* [Given entries]
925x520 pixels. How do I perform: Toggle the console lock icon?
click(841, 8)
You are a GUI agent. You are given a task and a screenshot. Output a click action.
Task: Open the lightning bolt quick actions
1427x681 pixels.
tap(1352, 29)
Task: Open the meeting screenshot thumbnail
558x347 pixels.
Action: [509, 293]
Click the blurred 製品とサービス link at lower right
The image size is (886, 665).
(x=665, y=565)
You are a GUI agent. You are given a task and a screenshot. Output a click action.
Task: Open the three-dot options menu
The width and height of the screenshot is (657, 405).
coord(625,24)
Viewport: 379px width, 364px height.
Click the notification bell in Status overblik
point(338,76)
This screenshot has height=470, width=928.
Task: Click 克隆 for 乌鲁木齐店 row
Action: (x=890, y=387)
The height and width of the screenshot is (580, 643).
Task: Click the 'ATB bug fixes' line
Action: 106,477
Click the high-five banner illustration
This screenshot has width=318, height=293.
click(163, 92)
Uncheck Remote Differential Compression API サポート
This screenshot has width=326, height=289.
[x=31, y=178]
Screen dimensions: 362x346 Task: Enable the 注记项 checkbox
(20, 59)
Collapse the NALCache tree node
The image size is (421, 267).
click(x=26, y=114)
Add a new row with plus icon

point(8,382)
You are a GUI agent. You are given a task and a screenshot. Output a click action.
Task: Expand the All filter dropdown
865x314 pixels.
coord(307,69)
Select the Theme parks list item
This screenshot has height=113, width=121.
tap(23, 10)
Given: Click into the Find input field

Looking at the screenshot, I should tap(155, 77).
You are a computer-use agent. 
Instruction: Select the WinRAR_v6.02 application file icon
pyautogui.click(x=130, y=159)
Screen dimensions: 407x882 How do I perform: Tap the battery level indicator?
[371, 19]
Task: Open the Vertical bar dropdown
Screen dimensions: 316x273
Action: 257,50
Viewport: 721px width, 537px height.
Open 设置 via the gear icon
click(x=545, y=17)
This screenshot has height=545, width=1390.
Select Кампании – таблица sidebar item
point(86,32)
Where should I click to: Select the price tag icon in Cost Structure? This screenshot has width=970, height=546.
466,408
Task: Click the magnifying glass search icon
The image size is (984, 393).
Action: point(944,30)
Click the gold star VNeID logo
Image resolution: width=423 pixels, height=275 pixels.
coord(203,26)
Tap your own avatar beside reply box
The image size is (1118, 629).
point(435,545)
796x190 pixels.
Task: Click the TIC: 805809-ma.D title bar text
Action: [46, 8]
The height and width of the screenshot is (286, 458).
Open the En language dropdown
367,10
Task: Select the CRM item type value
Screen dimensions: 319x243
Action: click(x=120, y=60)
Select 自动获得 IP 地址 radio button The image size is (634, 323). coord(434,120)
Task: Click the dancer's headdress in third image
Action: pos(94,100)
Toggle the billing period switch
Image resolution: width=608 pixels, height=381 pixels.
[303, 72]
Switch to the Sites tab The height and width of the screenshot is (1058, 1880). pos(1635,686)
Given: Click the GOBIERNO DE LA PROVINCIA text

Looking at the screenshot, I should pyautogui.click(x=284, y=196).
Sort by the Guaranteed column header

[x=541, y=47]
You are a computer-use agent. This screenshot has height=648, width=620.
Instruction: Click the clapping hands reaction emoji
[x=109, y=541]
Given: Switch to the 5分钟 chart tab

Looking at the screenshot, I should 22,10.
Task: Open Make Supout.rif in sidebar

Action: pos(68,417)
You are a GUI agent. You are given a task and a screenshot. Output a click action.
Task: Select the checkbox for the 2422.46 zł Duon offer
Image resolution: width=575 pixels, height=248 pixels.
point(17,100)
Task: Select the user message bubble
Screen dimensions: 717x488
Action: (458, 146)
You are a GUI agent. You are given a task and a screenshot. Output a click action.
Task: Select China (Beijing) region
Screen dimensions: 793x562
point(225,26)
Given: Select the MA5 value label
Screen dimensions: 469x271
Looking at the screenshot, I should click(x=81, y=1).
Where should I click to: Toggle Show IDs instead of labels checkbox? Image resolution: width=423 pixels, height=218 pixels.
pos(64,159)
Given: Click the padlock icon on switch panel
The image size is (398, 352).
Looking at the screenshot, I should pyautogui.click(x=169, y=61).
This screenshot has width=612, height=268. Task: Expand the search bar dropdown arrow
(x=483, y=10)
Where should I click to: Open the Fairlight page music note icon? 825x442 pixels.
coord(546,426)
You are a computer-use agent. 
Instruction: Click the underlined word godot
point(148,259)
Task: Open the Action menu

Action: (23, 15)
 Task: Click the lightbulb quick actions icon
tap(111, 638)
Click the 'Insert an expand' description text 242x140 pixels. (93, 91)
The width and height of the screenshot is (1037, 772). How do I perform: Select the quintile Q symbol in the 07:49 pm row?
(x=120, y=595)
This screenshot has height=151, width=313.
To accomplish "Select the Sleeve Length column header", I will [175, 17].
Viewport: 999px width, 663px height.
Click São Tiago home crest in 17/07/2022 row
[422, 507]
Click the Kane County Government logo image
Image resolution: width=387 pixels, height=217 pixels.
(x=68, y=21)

* [About this task]
Could you reproduce exactly the lines of the entries above, from the one with "Switch to the Sites" through the one with "You are a computer-use agent. This", and nothing else?

* [Expected output]
Switch to the Sites tab The height and width of the screenshot is (1058, 1880). pos(1635,686)
Given: Click the GOBIERNO DE LA PROVINCIA text

Looking at the screenshot, I should pyautogui.click(x=284, y=196).
Sort by the Guaranteed column header

[x=541, y=47]
You are a computer-use agent. This screenshot has height=648, width=620.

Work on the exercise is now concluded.